## Exercise
Rewrite the stretch from the line containing "Given: Open the Záložky menu" through the end of the records as a numbered list, skipping blank lines and leaving the pictures out.

[Records on locating words and elements]
* begin *
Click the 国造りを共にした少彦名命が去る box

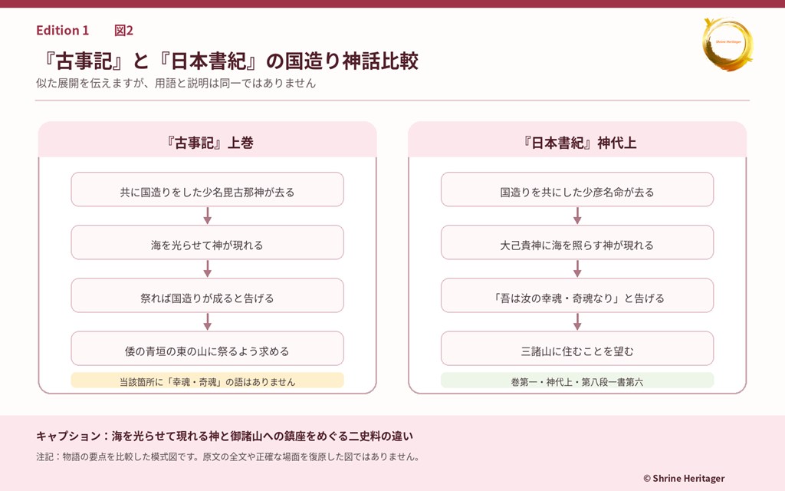(577, 189)
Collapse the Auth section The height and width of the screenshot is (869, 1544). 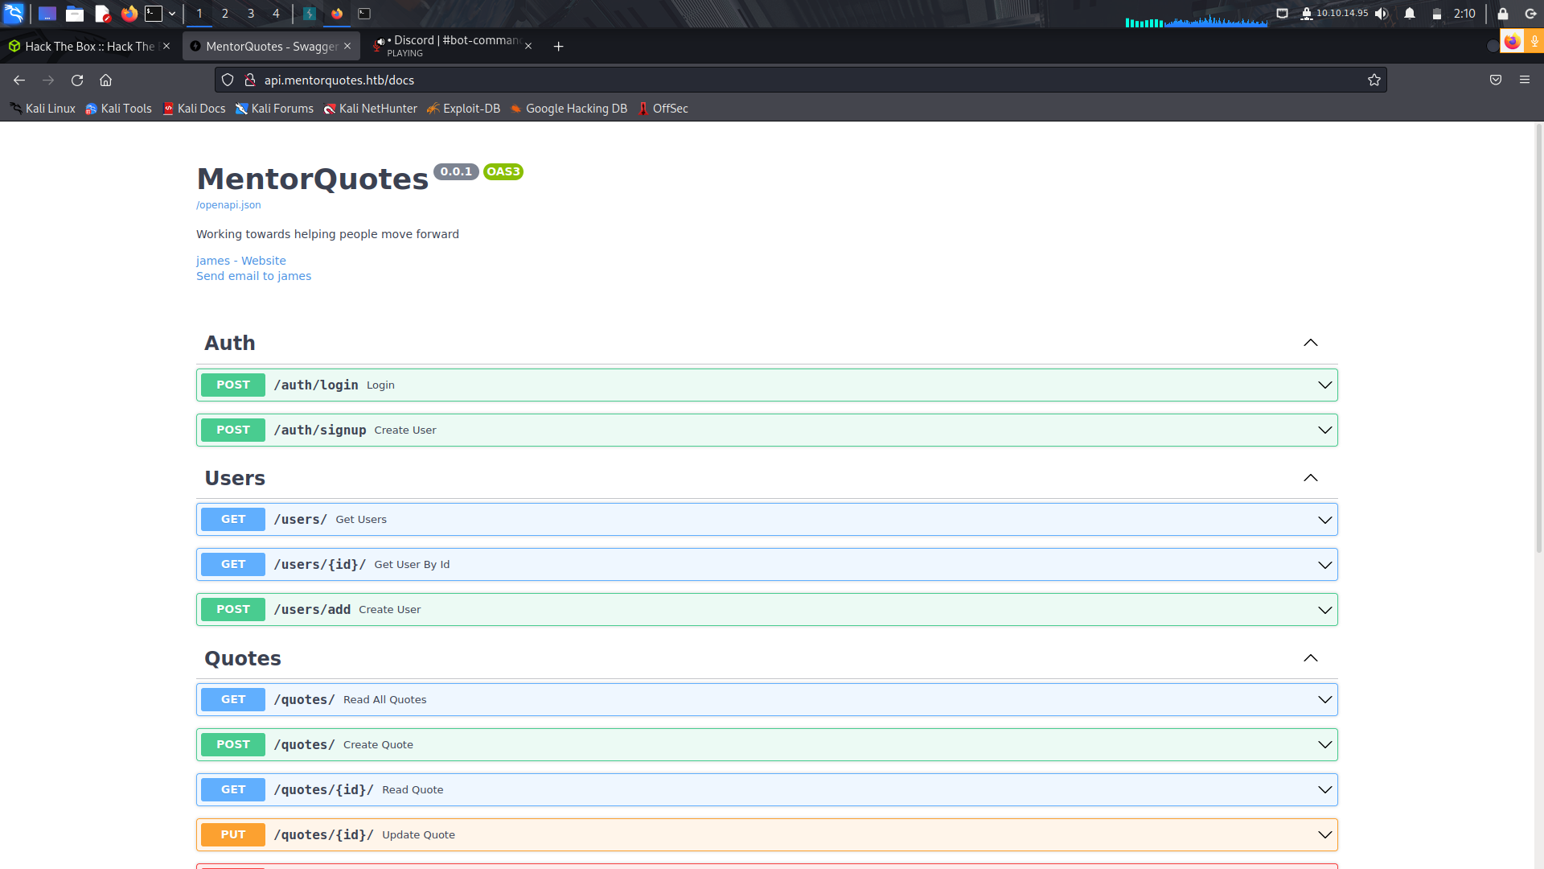(1311, 343)
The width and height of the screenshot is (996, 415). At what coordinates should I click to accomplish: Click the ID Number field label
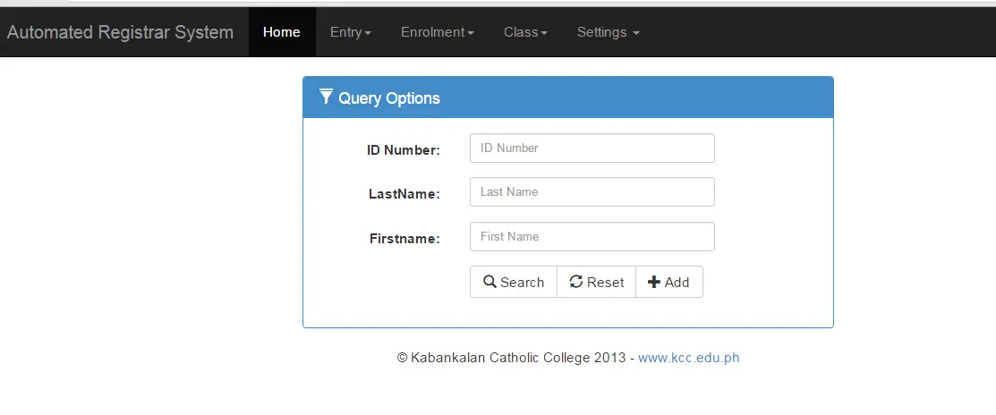[x=404, y=150]
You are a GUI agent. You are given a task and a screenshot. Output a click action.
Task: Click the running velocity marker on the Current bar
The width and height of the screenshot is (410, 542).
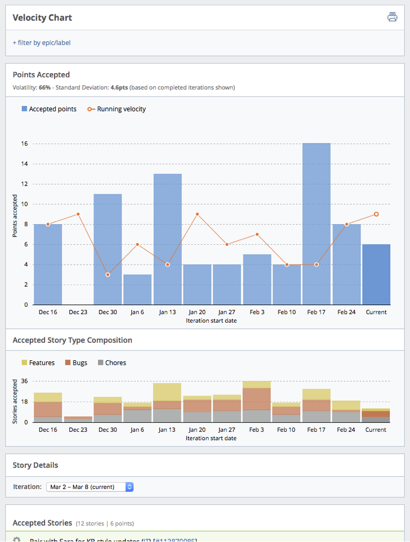(x=376, y=214)
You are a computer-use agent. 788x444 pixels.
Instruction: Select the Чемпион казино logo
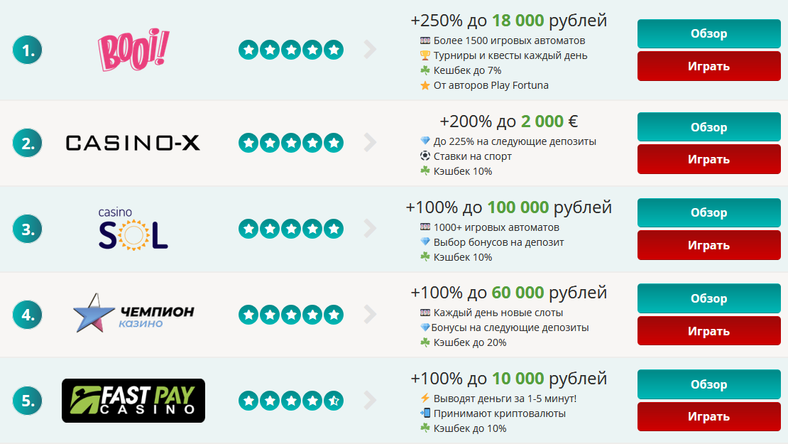pyautogui.click(x=133, y=314)
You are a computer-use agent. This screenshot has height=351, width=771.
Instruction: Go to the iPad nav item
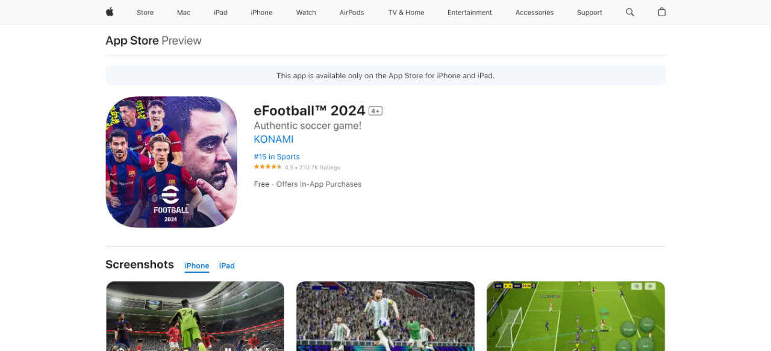(220, 13)
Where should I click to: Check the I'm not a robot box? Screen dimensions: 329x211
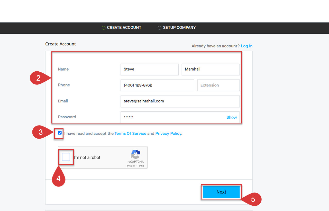point(66,157)
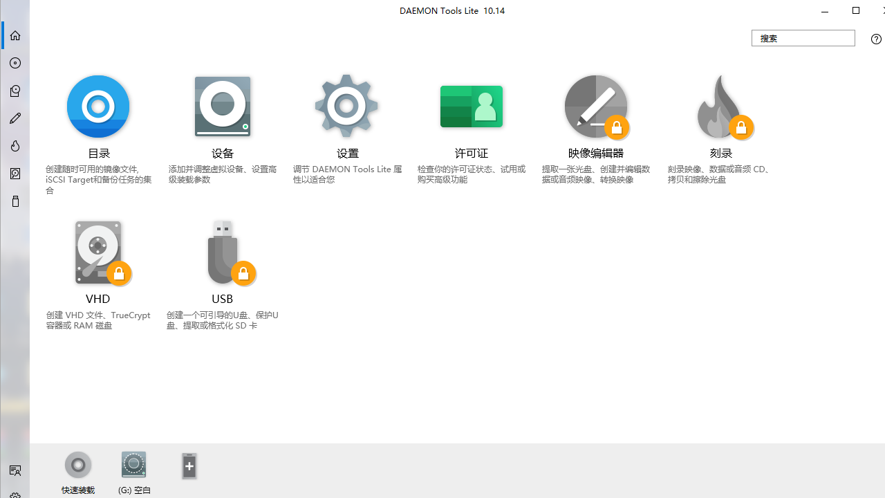Select the 设备 (Drives) sidebar icon
The image size is (885, 498).
(x=15, y=91)
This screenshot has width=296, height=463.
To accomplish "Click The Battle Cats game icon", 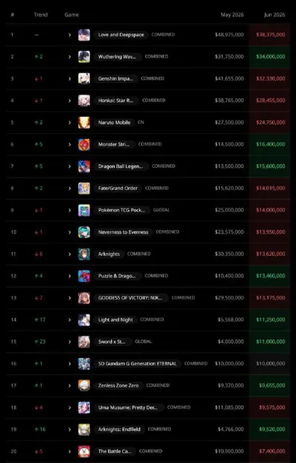I will 84,451.
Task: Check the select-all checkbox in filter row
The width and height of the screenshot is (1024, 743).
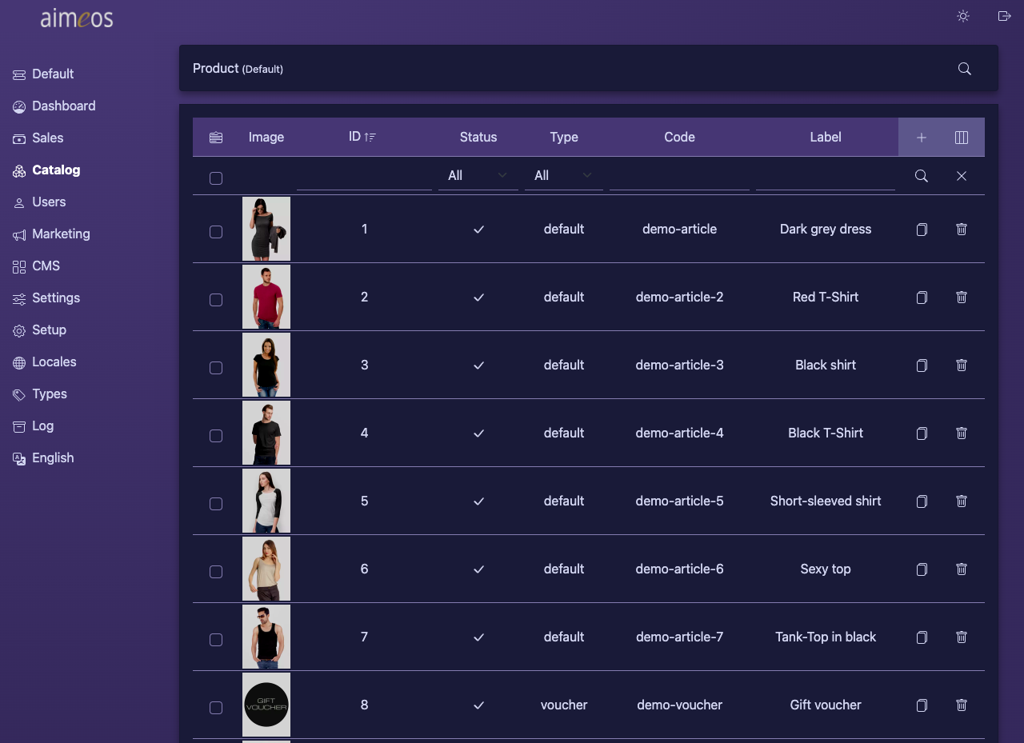Action: point(216,178)
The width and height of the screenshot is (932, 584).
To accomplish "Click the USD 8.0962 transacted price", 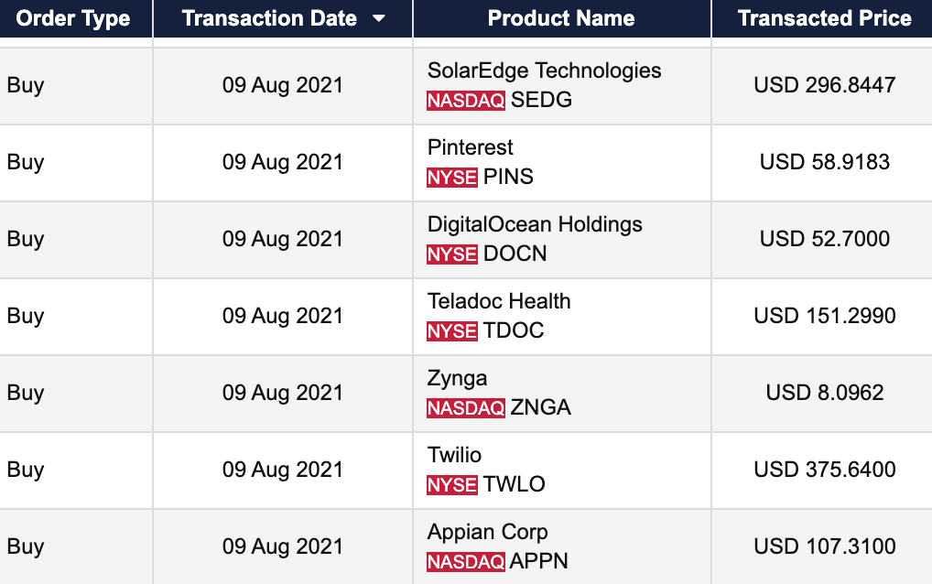I will pos(824,393).
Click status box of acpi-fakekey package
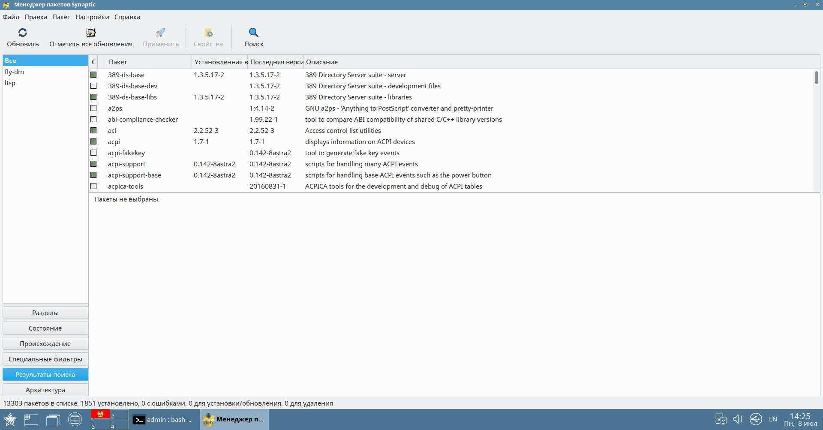823x430 pixels. pyautogui.click(x=93, y=153)
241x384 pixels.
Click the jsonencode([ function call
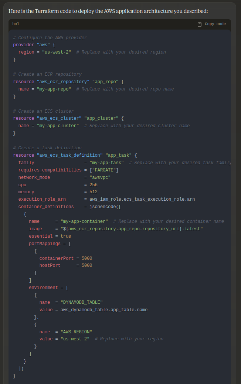(105, 207)
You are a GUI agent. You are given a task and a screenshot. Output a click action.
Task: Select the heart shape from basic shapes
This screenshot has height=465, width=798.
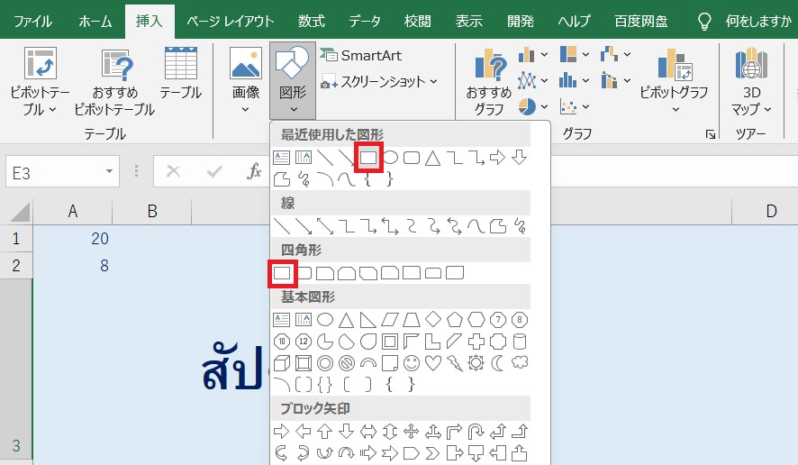point(432,363)
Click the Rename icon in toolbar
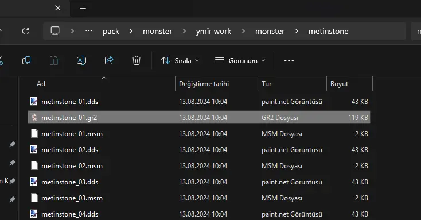The image size is (421, 220). tap(81, 60)
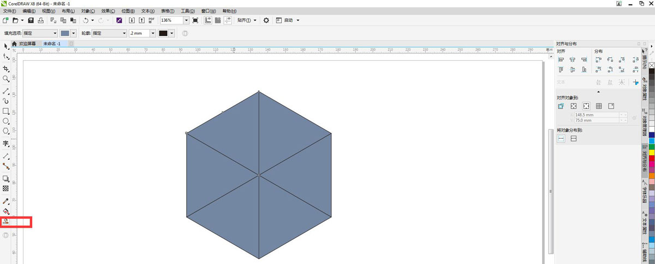The image size is (655, 264).
Task: Toggle align to grid option
Action: tap(599, 106)

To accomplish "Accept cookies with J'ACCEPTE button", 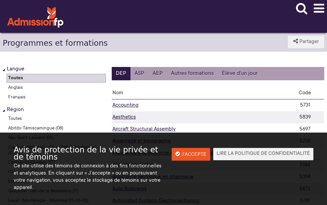I will click(x=191, y=154).
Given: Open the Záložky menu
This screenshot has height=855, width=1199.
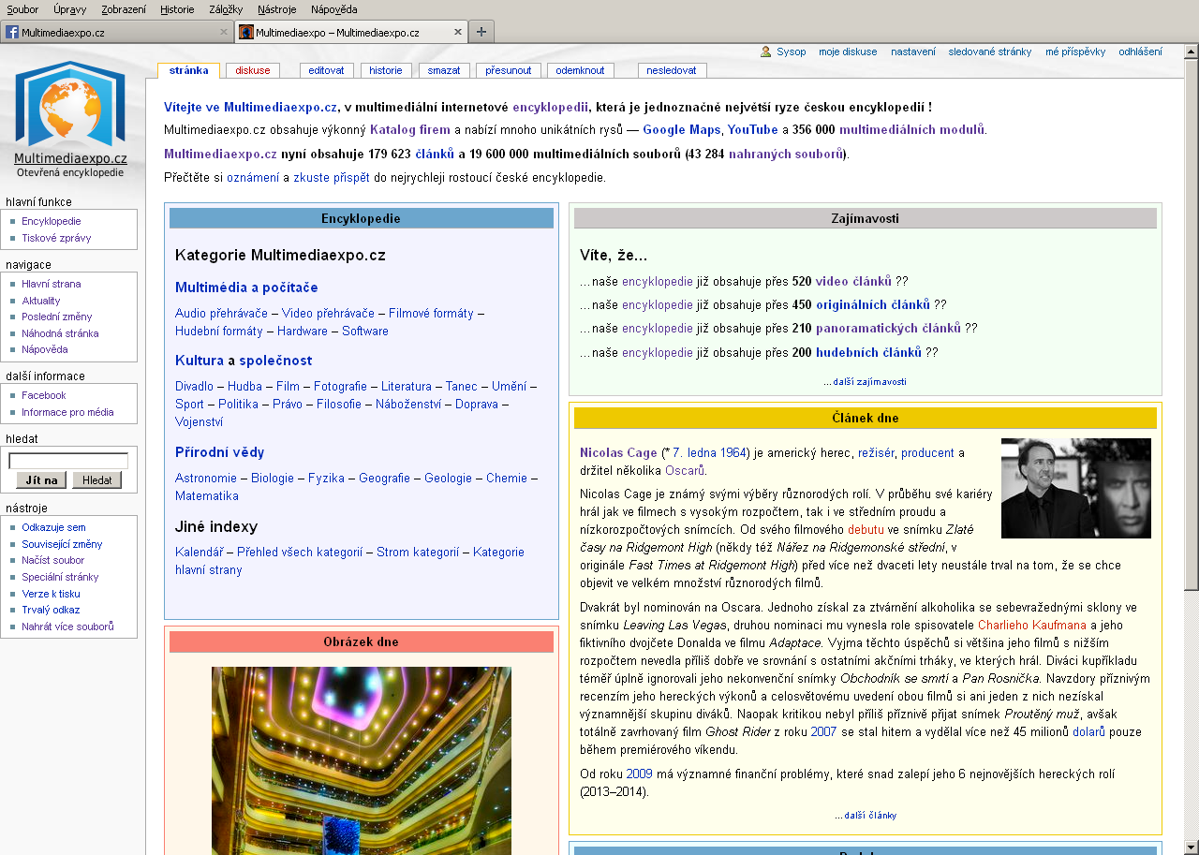Looking at the screenshot, I should [226, 9].

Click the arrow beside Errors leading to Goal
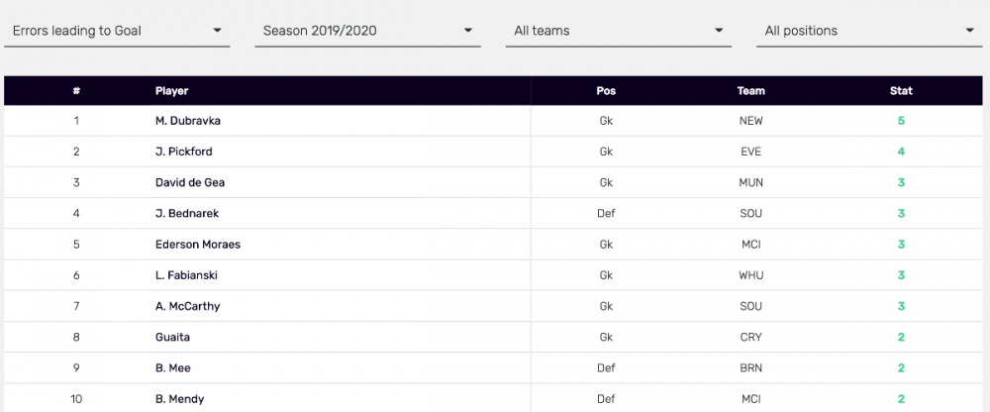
* end *
## The result
1. Given: Open the Záložky menu
2. This screenshot has height=855, width=1199.
3. Looking at the screenshot, I should [226, 9].
4. Click the arrow beside Errors leading to Goal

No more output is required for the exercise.